The Court dismissed the application.
Portage La Prairie Mutual Insurance Company v. MacLean, 2012 NSSC 341
The defendant was a 20-year-old employee of a farmers’ market located in beautiful Pictou County, Nova Scotia. Following a fire at the market which caused substantial property damage, the market’s insurer, after paying out the fire loss, filed a subrogation action against the defendant employee for the full amount of the loss, alleging the fire was caused by her negligence. The defendant in turn brought a motion for summary judgment on evidence, seeking dismissal of the claims against her.
The circumstances of the fire were as follows: shortly before closing time one evening and while short-staffed, the defendant placed eggs in a pot on a hot plate to boil for use in sandwiches the next day. She then stepped away from the stove to attend to other tasks elsewhere in the store. Shortly thereafter she smelled smoke, and returned to the hot plate to find the area in flames. It was later determined that the fire was caused by heat from the hot plate igniting the wooden cupboards above.

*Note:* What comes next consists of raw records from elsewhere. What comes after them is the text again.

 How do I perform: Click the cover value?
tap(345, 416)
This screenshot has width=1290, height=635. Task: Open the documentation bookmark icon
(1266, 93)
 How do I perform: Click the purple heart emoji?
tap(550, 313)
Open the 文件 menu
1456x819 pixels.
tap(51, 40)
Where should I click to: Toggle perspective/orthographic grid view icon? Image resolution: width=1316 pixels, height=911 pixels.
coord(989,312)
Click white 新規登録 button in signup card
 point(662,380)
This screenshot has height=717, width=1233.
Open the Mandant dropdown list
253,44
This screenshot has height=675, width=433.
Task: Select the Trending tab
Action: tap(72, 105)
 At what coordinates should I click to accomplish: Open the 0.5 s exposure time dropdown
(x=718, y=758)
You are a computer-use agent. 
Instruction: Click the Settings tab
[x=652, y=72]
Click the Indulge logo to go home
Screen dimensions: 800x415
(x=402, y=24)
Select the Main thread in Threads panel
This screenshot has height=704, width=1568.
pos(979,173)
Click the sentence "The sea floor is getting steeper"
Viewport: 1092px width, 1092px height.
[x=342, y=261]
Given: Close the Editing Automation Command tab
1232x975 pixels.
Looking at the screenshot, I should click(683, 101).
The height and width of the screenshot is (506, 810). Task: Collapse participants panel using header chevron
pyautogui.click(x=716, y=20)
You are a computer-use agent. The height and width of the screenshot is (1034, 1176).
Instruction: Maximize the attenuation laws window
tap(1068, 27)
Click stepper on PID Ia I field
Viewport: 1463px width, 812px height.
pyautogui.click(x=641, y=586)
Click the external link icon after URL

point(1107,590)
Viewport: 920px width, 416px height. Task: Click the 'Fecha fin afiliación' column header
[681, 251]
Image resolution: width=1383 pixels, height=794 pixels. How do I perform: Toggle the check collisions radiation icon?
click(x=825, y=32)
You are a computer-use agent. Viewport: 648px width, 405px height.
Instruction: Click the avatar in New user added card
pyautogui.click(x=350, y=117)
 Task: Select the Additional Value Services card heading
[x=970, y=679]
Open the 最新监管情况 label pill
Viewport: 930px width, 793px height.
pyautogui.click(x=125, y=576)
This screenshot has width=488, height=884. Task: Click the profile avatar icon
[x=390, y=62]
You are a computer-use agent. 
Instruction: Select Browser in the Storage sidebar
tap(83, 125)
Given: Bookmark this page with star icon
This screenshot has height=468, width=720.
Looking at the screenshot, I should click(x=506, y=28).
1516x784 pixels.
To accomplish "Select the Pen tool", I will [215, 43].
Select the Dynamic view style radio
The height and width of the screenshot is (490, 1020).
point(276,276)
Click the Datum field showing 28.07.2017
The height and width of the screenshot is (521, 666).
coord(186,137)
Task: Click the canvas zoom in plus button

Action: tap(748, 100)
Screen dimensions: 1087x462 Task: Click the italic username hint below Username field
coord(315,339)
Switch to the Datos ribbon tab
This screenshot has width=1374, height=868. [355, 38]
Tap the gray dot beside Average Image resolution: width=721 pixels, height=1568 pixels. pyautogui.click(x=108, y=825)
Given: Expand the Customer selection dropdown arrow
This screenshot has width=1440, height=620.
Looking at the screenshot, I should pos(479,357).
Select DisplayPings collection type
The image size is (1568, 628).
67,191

According to the Court, the overarching question was whether the law permitted an employer to hold their employee liable in tort for losses arising from property damage. If the employer could not sustain such a claim, then the employer’s insurer in subrogation could not do so either. The issue turned on whether the defendant could be said to owe her employer a duty of care.
Analyzing the duty-of-care issue, the Court first found that employee liability to an employer for ordinary negligence did not give rise to a prima facie duty of care. Next, it determined that while employee negligence was reasonably foreseeable, there was not sufficient proximity between employee and employer to impose a duty of care for the defendant’s ordinary negligence. The motion judge then decided that there were significant serious policy reasons which dictated against a finding of a duty of care, holding it would be unjust and unfair for such a duty to exist in the circumstances.
The Court concluded that there was no duty of care owed by the defendant to her employer, and therefore no action in negligence could be brought by the employer against the defendant. Thus, the insurer’s claim against the defendant did not have a real chance of success.
Although it was not necessary for the disposition of the defendant’s motion for summary judgment, the motion judge also considered whether the insurer, in its contract of insurance with the insured business, had specifically contracted out of the right to sue an employee. Under a provision of the commercial general liability portion of the policy, the insurer named employees as insureds with regards to negligent acts in the course of employment causing bodily injury and property damage to third parties. The defendant argued that because the employees were “insured” under this portion policy, the insurer had effectively agreed not to bring subrogated claims against employees under the property portion of the policy.
The Court found that under the policy declarations, the term “policy” encompassed both the property and CGL portions of the policy. Therefore, it agreed with the defendant that the insurer had specifically waived its rights of subrogation against the employees of the insured business, adding that it made no rational sense that an employee could be sued for ordinary negligence in the workplace through a subrogated claim by the insurer and that holding employees liable in such circumstances would lead to serious injustice.
The defendant’s motion was granted and the claim was dismissed.